MATERIAL FOR THE TASK START

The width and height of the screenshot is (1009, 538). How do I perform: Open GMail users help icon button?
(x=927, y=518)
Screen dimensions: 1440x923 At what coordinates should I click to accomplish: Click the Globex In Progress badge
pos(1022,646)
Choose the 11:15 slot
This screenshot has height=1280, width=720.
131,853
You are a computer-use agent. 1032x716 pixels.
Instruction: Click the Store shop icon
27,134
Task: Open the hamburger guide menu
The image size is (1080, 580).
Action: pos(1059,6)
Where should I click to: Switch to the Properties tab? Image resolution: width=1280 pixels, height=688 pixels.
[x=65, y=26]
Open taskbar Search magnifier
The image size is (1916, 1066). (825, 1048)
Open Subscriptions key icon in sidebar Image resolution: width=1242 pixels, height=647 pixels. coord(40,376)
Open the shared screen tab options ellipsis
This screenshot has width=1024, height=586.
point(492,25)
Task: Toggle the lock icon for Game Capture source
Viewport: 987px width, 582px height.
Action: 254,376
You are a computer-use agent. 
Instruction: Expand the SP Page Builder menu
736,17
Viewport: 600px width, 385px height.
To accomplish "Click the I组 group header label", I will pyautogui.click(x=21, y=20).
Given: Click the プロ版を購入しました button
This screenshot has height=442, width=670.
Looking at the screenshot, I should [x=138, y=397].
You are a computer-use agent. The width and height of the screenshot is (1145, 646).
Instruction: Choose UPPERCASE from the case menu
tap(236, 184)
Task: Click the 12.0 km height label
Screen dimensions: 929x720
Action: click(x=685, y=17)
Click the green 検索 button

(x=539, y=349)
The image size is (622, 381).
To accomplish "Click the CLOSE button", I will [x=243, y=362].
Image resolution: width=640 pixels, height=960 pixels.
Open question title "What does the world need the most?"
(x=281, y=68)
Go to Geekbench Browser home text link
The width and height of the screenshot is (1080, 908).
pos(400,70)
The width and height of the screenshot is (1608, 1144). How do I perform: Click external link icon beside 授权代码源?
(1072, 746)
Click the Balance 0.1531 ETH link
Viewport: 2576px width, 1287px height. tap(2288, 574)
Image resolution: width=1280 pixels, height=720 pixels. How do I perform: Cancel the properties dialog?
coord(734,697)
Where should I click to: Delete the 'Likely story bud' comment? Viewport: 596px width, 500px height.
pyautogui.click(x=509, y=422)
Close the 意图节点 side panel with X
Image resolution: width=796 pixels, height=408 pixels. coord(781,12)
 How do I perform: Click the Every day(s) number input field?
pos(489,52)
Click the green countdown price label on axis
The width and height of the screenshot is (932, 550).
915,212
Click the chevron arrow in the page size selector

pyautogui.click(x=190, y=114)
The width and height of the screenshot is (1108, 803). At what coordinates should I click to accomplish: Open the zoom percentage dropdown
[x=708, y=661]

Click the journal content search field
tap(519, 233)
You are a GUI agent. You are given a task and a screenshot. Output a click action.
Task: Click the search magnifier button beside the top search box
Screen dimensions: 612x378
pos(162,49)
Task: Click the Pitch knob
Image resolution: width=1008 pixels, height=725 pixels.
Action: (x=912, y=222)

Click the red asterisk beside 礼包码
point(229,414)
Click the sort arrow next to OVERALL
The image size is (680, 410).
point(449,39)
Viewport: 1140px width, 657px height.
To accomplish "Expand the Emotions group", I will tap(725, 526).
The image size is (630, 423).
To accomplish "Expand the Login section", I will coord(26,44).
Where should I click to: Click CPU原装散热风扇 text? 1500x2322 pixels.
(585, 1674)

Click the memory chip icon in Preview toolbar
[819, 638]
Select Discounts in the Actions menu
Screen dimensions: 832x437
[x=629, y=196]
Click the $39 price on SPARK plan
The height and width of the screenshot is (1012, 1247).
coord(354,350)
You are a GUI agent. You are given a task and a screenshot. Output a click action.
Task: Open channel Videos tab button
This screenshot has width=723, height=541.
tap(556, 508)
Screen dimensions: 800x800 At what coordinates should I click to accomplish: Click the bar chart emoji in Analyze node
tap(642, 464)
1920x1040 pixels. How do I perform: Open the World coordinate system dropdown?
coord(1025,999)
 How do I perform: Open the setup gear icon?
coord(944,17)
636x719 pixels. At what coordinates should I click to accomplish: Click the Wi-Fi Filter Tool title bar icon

MATERIAL FOR THE TASK END

:: EXERCISE GOAL ::
Go through the records and report each line that contains "will".

:: WRITTEN SOLUTION ::
To accomplish "Click the I组 group header label", I will pyautogui.click(x=21, y=20).
To accomplish "Click the CLOSE button", I will [x=243, y=362].
To accomplish "Expand the Emotions group", I will tap(725, 526).
To accomplish "Expand the Login section", I will coord(26,44).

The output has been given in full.